*Исходный отрывок*.
Оставим (на некоторое время) Уайльда в покое и обратимся к Достоевскому, к его моральной притче: «Преступление и наказание». Вот Раскольников идет убивать старушку-процентщицу. Хорошо это? Сомневаюсь. Есть сомнения, верно? А хорошо ли все это описано? Безусловно, все терзания Раскольникова, все его отвращение перед предполагаемым деянием описаны замечательнейшим образом. А раз так, то многое будет использоваться и при подсчете КНТ[3]. Но здесь пока еще можно сказать, что все это «считается», потому что в Раскольникове говорит голос совести, а потому его отвращение перед предполагаемым деянием морально ценно. Тогда перейдем непосредственно к сцене убийства. Уж это-то плохо – хуже-некуда. И тем не менее нанесенный Раскольниковым удар топором тоже совершенно невозможно не посчитать:

«– Что такое? – спросила она, еще раз пристально оглядев Раскольникова и взвешивая заклад на руке.
– Вещь… папиросочница… серебряная… посмотрите.
– Да чтой-то, как будто и не серебряная… Ишь навертел.
Стараясь развязать снурок и оборотясь к окну, к свету (все окна у ней были заперты, несмотря на духоту), она на несколько секунд совсем его оставила и стала к нему задом. Он расстегнул пальто и высвободил топор из петли, но еще не вынул совсем, а только придерживал правою рукой под одеждой. Руки его были ужасно слабы; самому ему слышалось, как они, с каждым мгновением, все более немели и деревенели. Он боялся, что выпустит и уронит топор… вдруг голова его как бы закружилась.

*Задание к выполнению*. Какую вещь Раскольников, согласно приведенному выше отрывку, называет процентщице, когда она взвешивает заклад на руке?

*Перечень данных*.
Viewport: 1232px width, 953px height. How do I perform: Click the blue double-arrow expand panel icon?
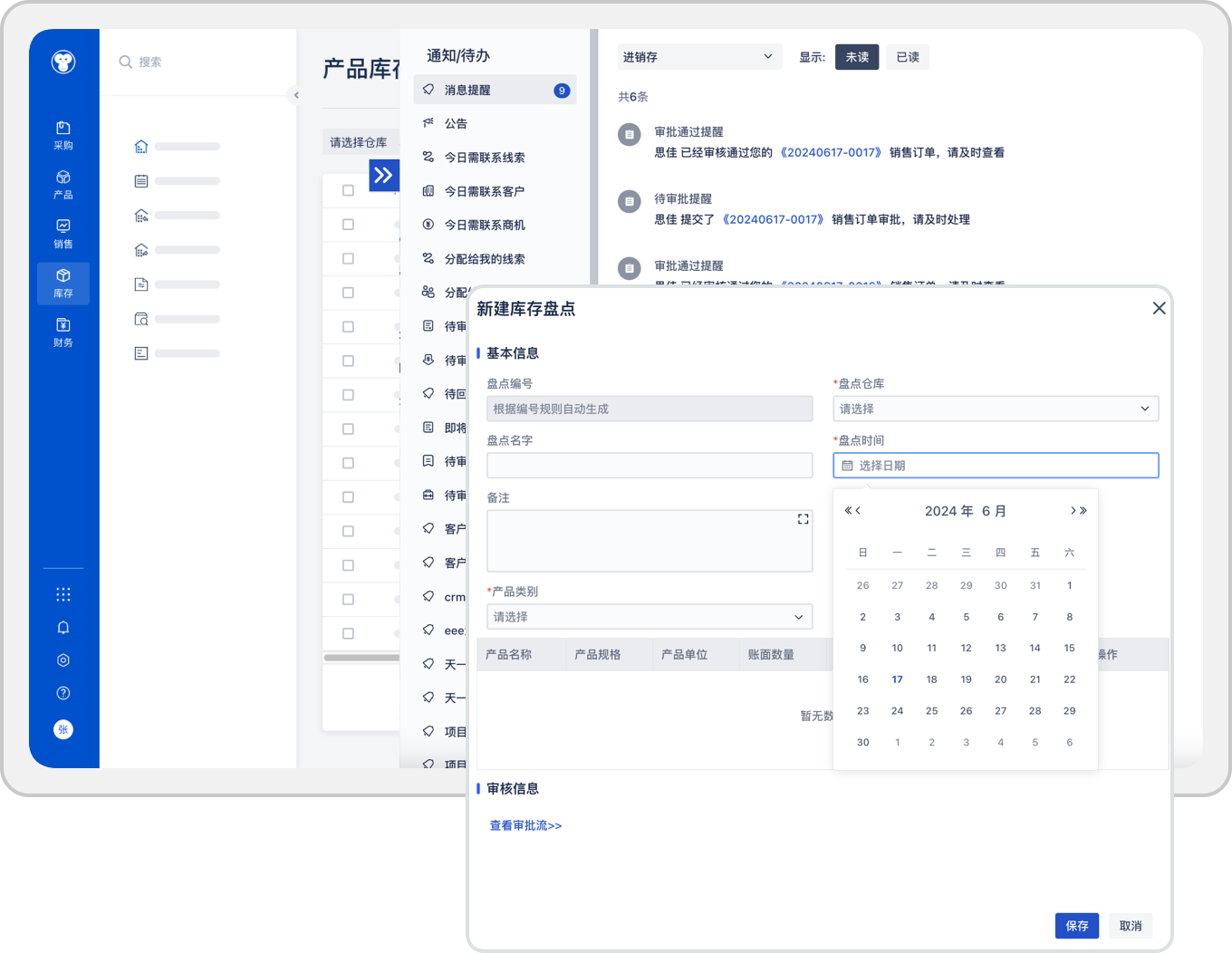383,175
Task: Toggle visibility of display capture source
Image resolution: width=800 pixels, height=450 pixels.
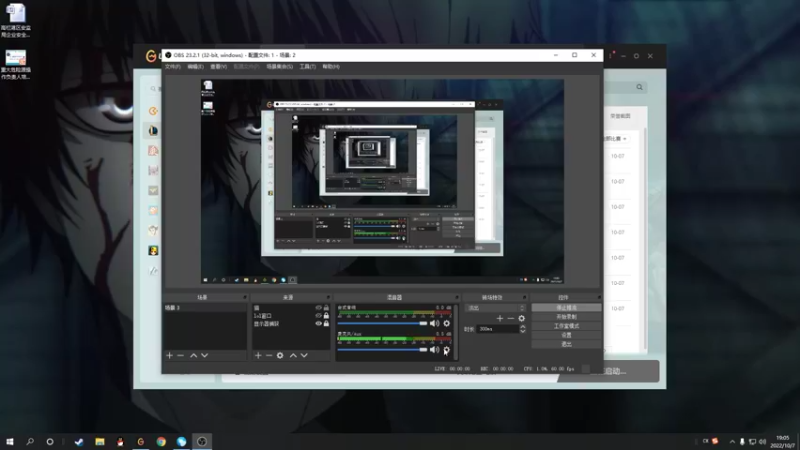Action: click(x=318, y=324)
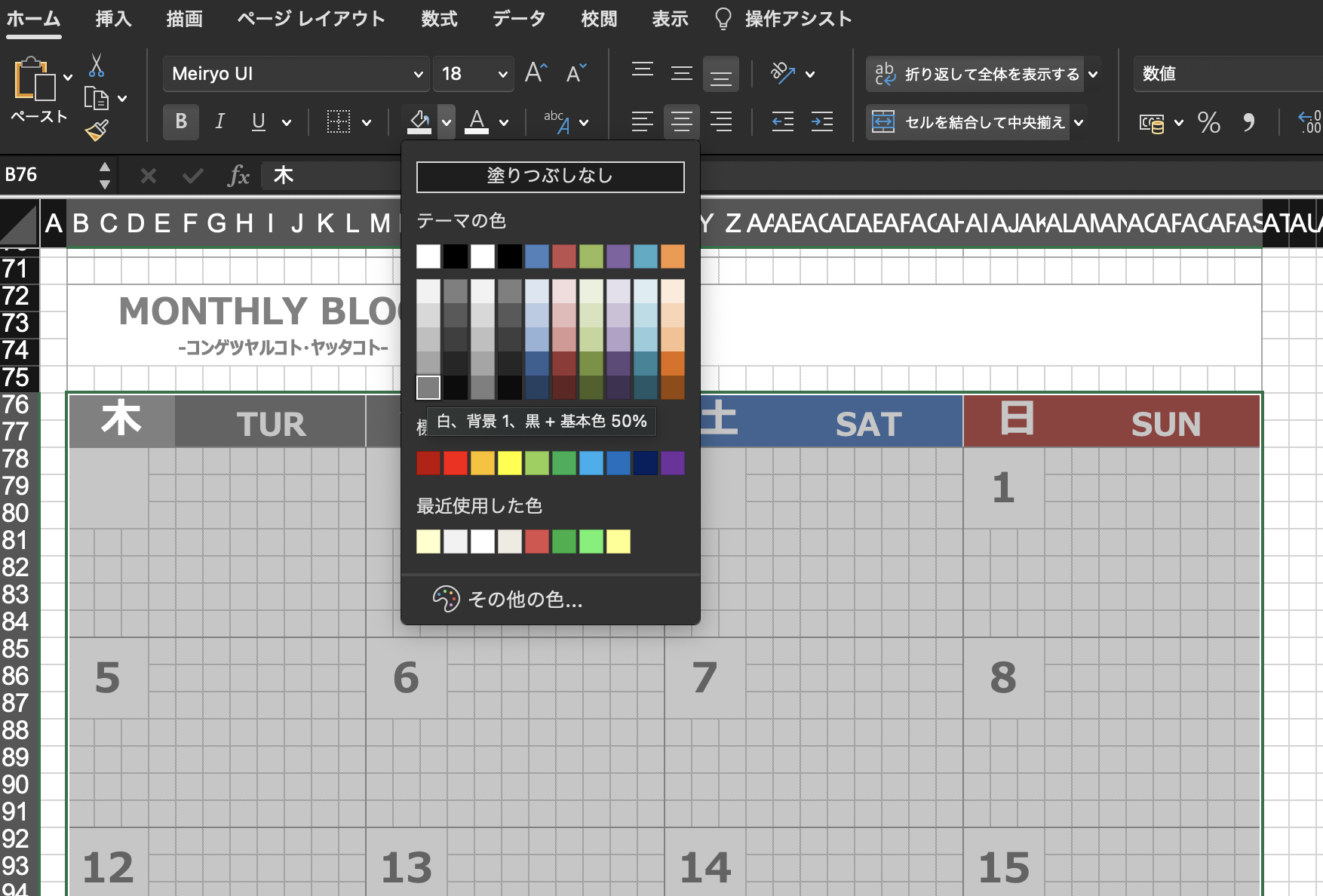Image resolution: width=1323 pixels, height=896 pixels.
Task: Click the formula bar containing 木
Action: click(x=332, y=176)
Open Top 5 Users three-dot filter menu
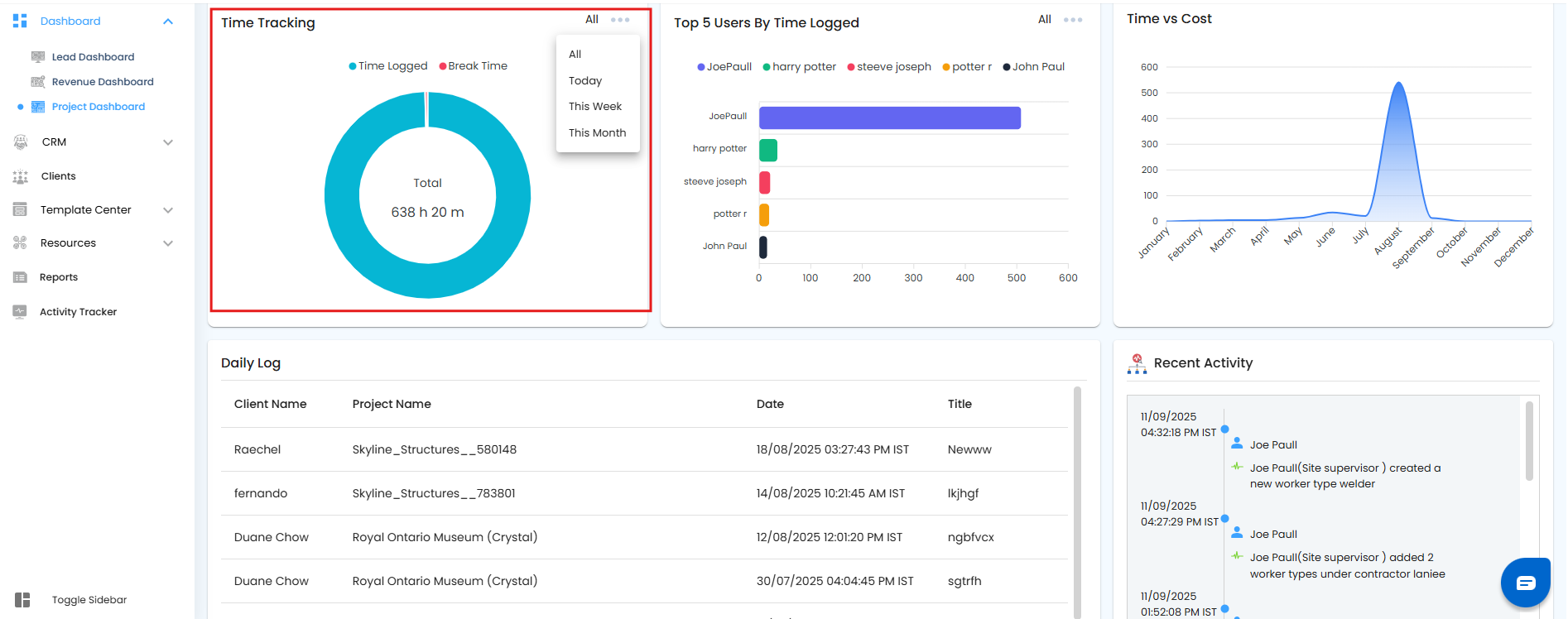The image size is (1568, 619). coord(1073,20)
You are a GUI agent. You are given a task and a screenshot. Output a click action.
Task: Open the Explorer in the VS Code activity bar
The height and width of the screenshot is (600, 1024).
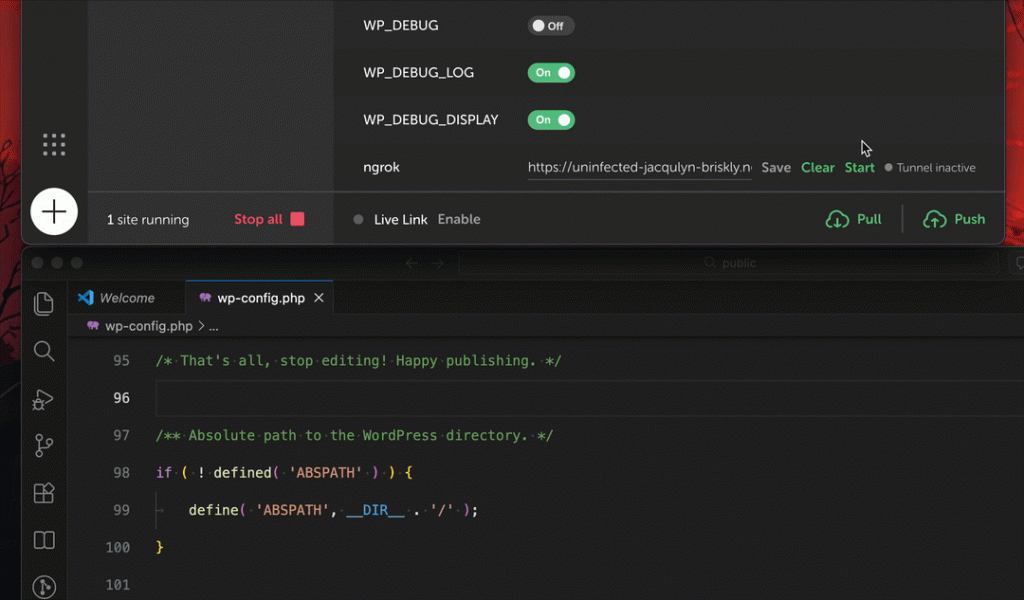43,303
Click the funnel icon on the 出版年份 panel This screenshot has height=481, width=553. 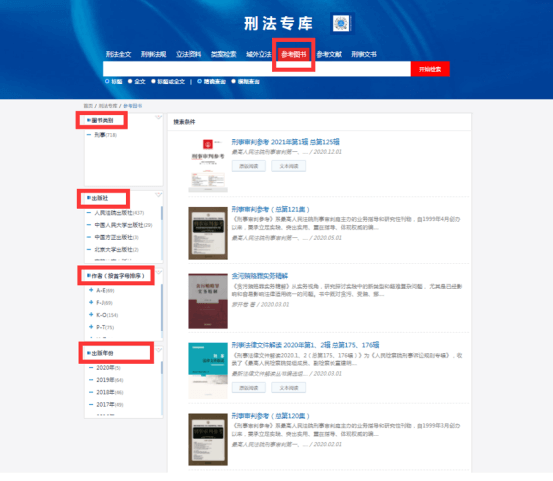point(159,350)
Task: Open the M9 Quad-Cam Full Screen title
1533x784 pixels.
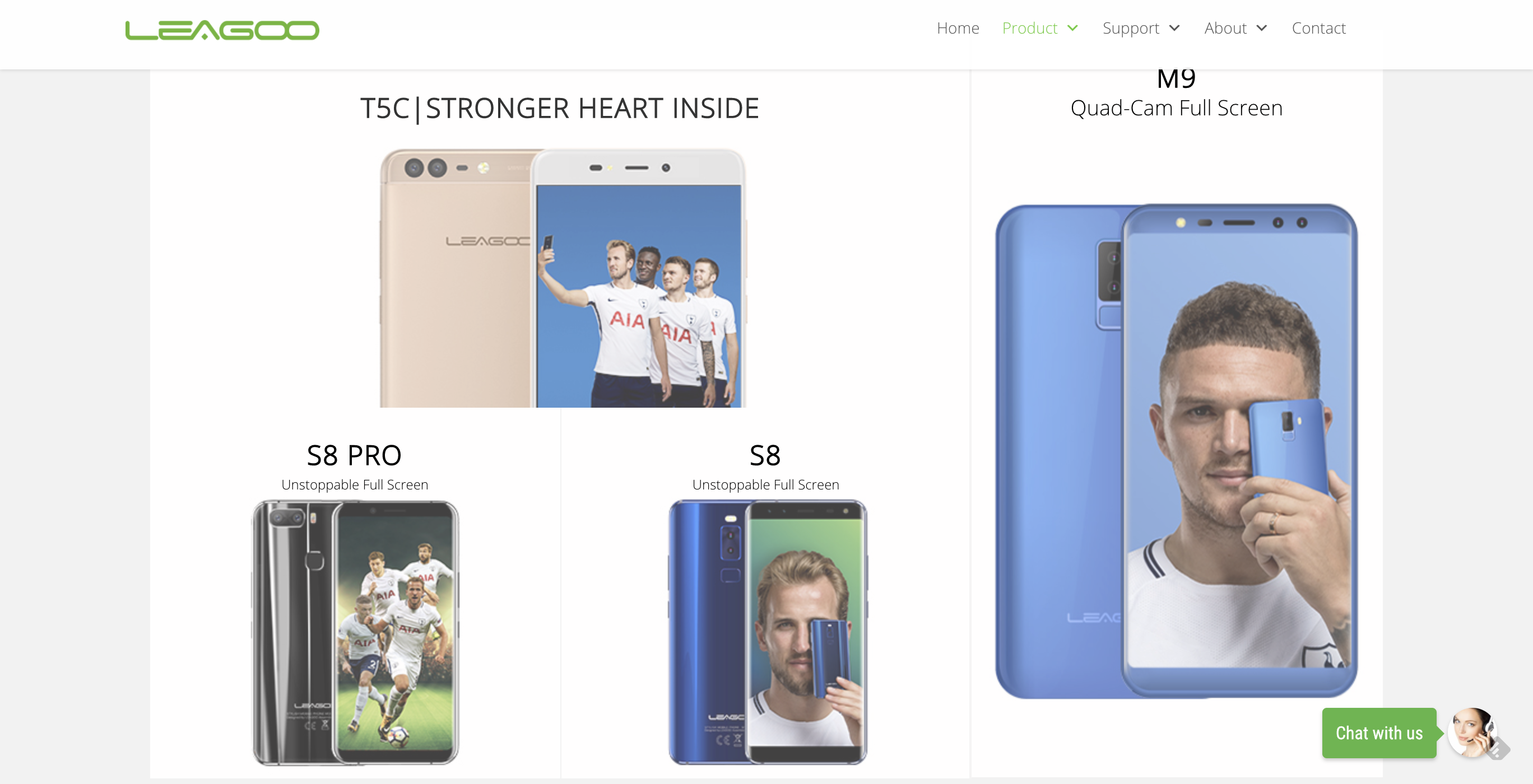Action: point(1176,94)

*Ожидаемый ответ*. Серебряную папиросочницу.